==== EXERCISE PASSAGE

Probability of error: \(P(error \vert x) = \begin{cases} P(y_1 \vert x), & \text{if decide } y_2 \text{ but } y_1 \text{ is true} \\ P(y_2 \vert x), & \text{if decide } y_1 \text{ but } y_2 \text{ is true} \end{cases}\)
Goal is to minimize error (based on single instance): \(P(error \vert x) = min[P(y_1 \vert x), P(y_2 \vert x)]\)
Minimizing average error: \(P(error) = \int_{-\infty}^{\infty} P(error, x)\,dx = \int_{-\infty}^{\infty} P(error \vert x)p(x)\,dx\)
Generalizing for more classes:
- Feature vector $x = (x1,x2,…,x_d)$ ∈ $R^d$: allow use of more than one feature
- $y1,y2,…,y_c$: finite set of c states of nature, i.e., categories (can be more than two)

========
==== ENTRIES SUPPLIED

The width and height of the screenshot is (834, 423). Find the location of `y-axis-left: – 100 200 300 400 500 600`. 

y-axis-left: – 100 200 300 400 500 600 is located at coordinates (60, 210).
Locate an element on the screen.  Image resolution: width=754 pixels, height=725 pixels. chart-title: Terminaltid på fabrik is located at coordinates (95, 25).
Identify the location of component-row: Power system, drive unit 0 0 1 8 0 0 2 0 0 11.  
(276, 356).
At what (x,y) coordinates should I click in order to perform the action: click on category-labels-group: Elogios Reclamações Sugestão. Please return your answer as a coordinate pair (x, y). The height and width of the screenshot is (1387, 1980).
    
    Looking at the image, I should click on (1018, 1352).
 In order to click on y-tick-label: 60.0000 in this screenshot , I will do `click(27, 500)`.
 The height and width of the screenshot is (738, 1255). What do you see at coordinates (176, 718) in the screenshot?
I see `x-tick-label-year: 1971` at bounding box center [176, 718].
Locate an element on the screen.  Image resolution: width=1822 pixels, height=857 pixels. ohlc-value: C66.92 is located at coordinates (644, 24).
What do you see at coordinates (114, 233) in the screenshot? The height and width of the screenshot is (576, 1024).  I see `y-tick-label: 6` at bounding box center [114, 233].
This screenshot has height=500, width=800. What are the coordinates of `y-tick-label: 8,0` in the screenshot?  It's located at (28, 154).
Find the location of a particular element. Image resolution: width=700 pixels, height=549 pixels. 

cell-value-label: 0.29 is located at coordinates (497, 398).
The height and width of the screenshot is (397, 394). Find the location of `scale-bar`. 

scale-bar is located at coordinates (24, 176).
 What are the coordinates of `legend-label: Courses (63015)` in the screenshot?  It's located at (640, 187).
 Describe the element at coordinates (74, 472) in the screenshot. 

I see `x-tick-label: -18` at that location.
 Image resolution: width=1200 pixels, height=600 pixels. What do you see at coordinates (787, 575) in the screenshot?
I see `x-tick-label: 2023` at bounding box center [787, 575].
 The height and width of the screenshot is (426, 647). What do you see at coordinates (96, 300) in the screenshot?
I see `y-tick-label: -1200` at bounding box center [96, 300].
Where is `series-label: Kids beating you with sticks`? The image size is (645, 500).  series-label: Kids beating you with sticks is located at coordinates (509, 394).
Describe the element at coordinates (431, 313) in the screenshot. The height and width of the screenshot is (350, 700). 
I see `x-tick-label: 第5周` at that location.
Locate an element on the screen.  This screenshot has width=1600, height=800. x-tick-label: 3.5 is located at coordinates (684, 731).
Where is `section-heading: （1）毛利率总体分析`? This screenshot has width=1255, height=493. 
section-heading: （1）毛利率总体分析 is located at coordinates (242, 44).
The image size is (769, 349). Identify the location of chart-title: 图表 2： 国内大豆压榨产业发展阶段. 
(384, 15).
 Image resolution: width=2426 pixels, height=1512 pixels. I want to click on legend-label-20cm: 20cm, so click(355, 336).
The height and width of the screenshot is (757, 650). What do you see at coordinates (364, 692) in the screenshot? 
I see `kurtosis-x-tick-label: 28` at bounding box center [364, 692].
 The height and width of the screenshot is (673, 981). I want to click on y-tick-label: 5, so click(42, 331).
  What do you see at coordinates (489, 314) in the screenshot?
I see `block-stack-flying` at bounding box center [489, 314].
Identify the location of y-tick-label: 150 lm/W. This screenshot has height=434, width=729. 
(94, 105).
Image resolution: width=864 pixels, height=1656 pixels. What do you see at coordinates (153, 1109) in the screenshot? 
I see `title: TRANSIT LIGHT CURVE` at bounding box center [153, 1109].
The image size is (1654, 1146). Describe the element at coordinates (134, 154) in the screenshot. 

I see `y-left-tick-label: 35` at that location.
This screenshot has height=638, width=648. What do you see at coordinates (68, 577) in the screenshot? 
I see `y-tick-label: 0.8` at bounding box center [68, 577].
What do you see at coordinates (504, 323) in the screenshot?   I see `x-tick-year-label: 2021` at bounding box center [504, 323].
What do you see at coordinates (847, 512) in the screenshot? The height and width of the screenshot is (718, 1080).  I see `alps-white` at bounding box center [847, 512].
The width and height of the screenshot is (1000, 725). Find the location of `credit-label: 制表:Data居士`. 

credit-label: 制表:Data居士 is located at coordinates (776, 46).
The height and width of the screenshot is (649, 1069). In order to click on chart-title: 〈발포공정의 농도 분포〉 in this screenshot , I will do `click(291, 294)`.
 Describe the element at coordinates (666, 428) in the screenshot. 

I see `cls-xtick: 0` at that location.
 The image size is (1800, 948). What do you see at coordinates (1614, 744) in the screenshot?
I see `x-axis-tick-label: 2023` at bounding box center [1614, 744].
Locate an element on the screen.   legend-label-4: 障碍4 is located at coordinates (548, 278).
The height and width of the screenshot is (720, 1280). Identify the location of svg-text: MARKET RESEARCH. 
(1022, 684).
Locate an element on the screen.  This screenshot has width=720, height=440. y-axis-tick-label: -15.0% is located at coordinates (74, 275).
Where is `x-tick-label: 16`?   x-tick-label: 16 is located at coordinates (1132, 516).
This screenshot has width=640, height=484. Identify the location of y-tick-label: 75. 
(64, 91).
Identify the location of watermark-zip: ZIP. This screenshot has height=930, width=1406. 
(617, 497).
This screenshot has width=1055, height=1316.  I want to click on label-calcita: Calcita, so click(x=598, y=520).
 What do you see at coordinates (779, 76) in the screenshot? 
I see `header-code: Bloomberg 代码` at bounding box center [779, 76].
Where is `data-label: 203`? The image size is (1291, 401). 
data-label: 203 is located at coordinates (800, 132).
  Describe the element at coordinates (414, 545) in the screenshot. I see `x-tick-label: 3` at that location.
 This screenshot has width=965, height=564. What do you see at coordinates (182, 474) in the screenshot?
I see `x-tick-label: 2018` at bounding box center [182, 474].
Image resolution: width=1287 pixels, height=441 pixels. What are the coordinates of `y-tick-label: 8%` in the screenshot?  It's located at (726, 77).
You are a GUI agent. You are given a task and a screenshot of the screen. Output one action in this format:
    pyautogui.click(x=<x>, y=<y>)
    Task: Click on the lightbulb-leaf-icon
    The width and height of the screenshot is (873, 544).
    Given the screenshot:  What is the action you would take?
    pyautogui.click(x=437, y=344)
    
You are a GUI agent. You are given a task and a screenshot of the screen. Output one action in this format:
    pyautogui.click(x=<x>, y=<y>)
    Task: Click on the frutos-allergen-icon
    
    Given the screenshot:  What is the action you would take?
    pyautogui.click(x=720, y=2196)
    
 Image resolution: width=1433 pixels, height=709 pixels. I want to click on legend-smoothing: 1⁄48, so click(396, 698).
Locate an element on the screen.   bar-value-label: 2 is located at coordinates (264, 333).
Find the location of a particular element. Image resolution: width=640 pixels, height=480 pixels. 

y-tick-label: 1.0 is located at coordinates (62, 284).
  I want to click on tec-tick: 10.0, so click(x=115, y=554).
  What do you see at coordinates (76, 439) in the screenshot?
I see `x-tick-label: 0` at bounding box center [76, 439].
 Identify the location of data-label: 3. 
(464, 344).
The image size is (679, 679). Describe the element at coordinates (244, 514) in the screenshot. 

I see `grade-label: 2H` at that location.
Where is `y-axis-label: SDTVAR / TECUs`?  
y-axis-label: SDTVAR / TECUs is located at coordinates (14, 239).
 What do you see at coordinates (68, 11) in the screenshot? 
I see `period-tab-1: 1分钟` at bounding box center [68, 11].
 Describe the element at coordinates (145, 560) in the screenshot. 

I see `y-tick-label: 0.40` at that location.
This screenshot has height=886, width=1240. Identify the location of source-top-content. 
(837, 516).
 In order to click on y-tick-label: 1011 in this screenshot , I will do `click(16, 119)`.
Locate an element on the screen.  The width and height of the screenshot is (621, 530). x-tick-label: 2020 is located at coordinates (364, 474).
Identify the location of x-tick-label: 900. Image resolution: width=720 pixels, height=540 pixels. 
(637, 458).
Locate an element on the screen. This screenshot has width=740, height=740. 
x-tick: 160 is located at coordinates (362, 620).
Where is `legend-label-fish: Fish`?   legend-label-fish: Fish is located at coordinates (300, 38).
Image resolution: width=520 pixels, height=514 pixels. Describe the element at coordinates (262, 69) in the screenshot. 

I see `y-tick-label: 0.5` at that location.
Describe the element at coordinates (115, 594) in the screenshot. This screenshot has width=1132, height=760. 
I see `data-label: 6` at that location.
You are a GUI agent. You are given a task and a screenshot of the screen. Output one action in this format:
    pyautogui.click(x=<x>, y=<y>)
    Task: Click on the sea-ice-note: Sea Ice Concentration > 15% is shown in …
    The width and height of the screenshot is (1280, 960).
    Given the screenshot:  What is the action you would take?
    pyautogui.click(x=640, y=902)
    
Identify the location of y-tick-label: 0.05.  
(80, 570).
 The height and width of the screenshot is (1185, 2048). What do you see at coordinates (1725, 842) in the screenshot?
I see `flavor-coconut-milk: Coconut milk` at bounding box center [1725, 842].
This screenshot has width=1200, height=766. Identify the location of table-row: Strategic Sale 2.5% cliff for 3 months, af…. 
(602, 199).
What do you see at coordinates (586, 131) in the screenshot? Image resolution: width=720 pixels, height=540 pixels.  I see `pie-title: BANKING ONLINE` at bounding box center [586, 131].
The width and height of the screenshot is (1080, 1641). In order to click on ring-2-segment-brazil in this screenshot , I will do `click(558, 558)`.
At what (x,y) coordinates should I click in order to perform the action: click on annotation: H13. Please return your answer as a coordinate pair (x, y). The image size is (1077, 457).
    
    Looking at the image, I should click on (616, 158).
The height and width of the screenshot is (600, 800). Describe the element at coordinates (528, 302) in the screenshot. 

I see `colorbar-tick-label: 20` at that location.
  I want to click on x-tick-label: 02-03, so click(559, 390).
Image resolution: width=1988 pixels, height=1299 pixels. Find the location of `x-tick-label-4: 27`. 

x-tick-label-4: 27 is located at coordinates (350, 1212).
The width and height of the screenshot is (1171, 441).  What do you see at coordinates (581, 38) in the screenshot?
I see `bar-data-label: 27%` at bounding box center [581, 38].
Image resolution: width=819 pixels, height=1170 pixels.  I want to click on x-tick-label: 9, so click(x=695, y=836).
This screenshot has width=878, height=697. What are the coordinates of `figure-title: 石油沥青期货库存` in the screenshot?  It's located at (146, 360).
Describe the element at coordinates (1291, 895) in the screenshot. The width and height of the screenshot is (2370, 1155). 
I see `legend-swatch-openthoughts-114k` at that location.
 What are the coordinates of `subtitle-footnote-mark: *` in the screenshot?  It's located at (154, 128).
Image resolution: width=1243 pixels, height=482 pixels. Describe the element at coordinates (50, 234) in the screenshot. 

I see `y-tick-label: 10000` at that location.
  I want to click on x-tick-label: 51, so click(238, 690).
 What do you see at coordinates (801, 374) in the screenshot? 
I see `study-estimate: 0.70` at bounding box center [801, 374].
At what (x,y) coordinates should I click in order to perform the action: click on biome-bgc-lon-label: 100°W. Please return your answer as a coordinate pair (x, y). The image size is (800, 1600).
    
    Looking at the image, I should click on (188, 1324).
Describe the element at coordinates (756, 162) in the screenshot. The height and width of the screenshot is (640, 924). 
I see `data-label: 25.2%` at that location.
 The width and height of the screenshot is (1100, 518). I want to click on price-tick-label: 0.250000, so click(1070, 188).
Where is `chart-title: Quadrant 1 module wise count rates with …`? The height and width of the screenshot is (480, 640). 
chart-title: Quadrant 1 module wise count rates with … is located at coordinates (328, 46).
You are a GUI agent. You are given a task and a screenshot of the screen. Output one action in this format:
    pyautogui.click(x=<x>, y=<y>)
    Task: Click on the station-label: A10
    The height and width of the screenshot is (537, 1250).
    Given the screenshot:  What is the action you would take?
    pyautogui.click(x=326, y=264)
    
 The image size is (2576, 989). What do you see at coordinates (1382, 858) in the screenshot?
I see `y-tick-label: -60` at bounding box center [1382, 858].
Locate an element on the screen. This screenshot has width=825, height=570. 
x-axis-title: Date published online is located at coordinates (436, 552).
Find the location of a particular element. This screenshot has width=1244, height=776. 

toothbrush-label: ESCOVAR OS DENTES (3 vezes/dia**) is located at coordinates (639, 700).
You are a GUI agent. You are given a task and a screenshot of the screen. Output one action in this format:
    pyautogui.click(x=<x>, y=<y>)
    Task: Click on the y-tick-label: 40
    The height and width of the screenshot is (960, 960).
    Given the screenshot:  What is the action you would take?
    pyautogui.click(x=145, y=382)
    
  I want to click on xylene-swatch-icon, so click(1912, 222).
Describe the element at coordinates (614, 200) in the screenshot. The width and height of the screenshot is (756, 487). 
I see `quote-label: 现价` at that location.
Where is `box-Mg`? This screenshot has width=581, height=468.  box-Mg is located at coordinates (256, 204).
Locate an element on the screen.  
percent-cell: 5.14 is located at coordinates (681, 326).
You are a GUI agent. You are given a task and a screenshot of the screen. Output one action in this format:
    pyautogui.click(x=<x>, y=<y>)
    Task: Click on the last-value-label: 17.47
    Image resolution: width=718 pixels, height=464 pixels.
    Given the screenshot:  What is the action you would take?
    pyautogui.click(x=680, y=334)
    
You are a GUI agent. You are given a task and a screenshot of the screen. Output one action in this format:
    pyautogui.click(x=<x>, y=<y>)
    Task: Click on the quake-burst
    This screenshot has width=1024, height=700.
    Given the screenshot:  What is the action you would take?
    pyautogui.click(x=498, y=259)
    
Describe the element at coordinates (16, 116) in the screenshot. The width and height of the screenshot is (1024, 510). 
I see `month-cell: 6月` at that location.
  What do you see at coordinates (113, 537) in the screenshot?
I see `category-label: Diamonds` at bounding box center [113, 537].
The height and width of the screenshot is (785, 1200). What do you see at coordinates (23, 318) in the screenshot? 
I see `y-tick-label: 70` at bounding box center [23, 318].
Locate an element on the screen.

========

[ASSIGNMENT A] In the notes on probability of error, translate this sentence into Spanish: "Goal is to minimize error (based on single instance)".
[ASSIGNMENT B] Write the next few lines of the notes on probability of error, picking up right after the last line shown.
The saved entries are separate material and have no connection to the notes on probability of error.

[RESPONSE BOX A] El objetivo es minimizar el error (con base en una sola instancia).

[RESPONSE BOX B]
- $\alpha_1,\alpha_2,…,\alpha_a$: a finite set of possible actions
- $λ(α_i \vert y_i)$: loss function, describes the loss incurred for taking action $\alpha_i$ when state of nature is $y_i$
- $P(y_i)$: prior probability that state of nature is $y_i$
- $p(x \vert yi)$: state conditional probability for $x$
The expected loss, or conditional risk, of taking action $\alpha_i$ is: \(R(\alpha_i\vert x) = \sum_{j=1}^{c} \lambda(\alpha_i\vert y_j)P(y_j \vert x)\)
Choose $\alpha(x)$ that minimizes overall risk:
\(R = \int R(\alpha(x) \vert x)p(x)\,dx\) \(R(\alpha_i \vert x) = \sum_{j=1}^{c} \lambda(\alpha_i \vert y_j)P(y_j \vert x)\) \(\alpha^*=argmin_{\alpha_i}R(\alpha_i \vert x)\)